Bear in mind, not all of the failure of Cruel Summer is his fault. Ace of Base themselves are at a bit of a low point here. Their unique spiritual reggae-techno is pretty much completely gone here, along with most of their "real" and organic instrumentation, which is what made The Bridge their most well-realized album. Apparently, the lack of its success (compared to The Sign/Happy Nation) must've been weighing on them, because Cruel Summer/Flowers feels like a sell-out. This is mostly just generic late 90's pop music, hardly any different from the sort've crap Britney was putting out shortly after. To add to matters, vocalist Linn Bergrin started to sing less, letting her sister Jenny handle most of the lead vocals. This trend would continue even more onto the next album, with Linn eventually leaving the group altogether in the mid-2000's.
Admittedly, the group does try some experimenting on Cruel Summer. They try their hand at a sort've 70-90's disco pastiche with "Cecelia". "Donnie" has the piano and strings of an ABBA song (I guess they decided to go ahead and relent to those ABBA rip-off accusations), and "Always Have, Always Will" is in a 60's Motown style, complete with tambourine, drums, strings and ooh-ahh backup singers. Sadly, most of these experiments fail.
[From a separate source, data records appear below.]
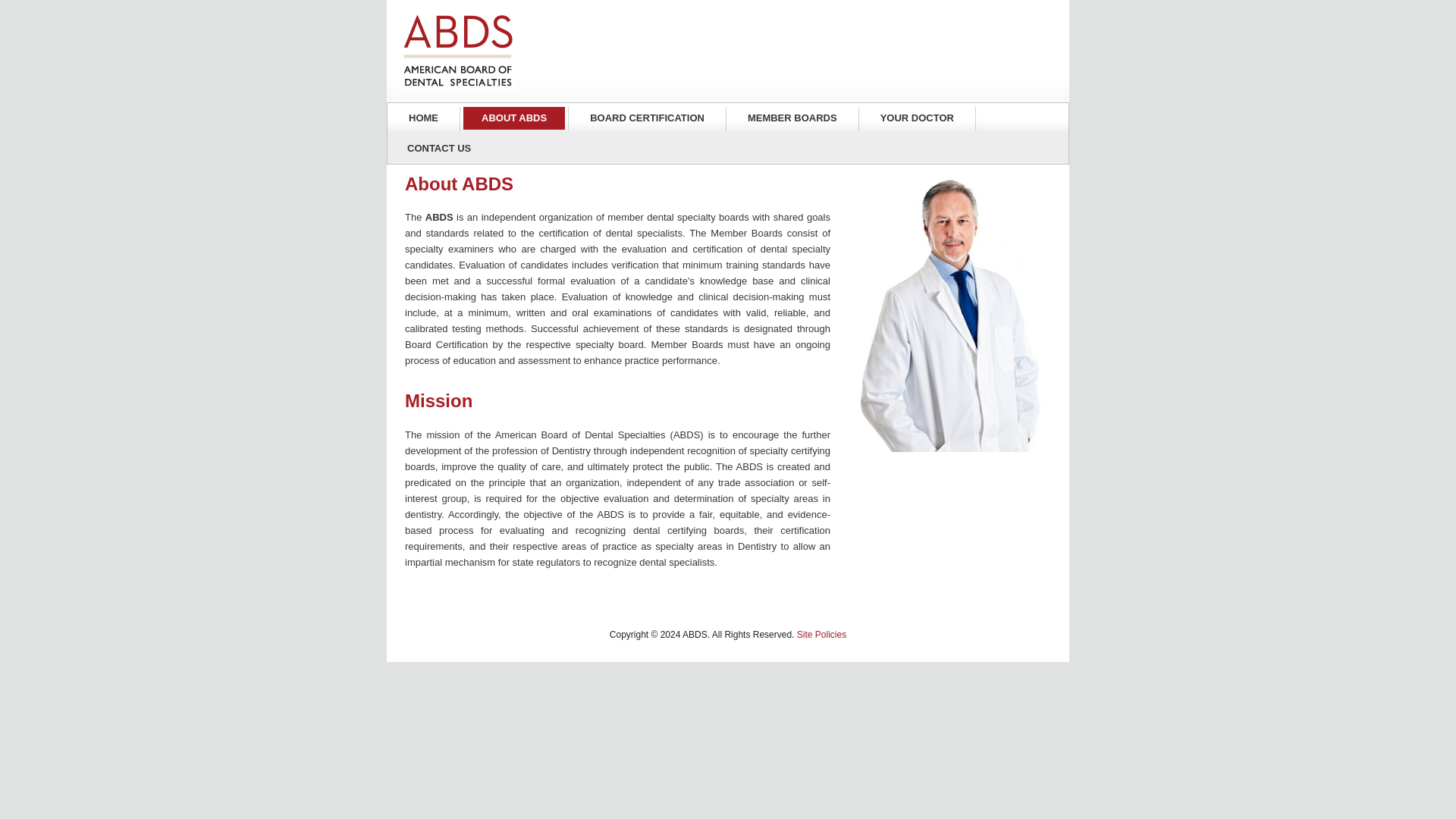
Contact Us (437, 148)
Board Certification (647, 118)
Home (423, 118)
Your Doctor (916, 118)
About ABDS (513, 118)
ADBS (459, 51)
YOUR DOCTOR (916, 118)
Site Policies (820, 634)
ABOUT ABDS (513, 118)
MEMBER BOARDS (792, 118)
HOME (423, 118)
CONTACT US (437, 148)
Member Boards (792, 118)
BOARD CERTIFICATION (647, 118)
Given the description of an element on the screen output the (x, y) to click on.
It's not all clouds, however. "Travel To Romantis" and "Tokyo Girl" are fun dance-pop tunes. "Life Is A Flower/Whenever You're Near Me" is a great song with "classic" status, on par with their early material. "Cruel Summer" itself is okay, but cover songs by 80's one-hit wonders is usually a one-way ticket to Forgetsville.
Sorry if I seem a bit critical here, but the group's first two albums were among my absolute favorites from the mid-90's, and this one just isn't up to their standards. Thankfully their next album, Da Capo (2002), was a return to form, despite its status as import-only.
Note: The Japanese import contains a remix and two extra tracks.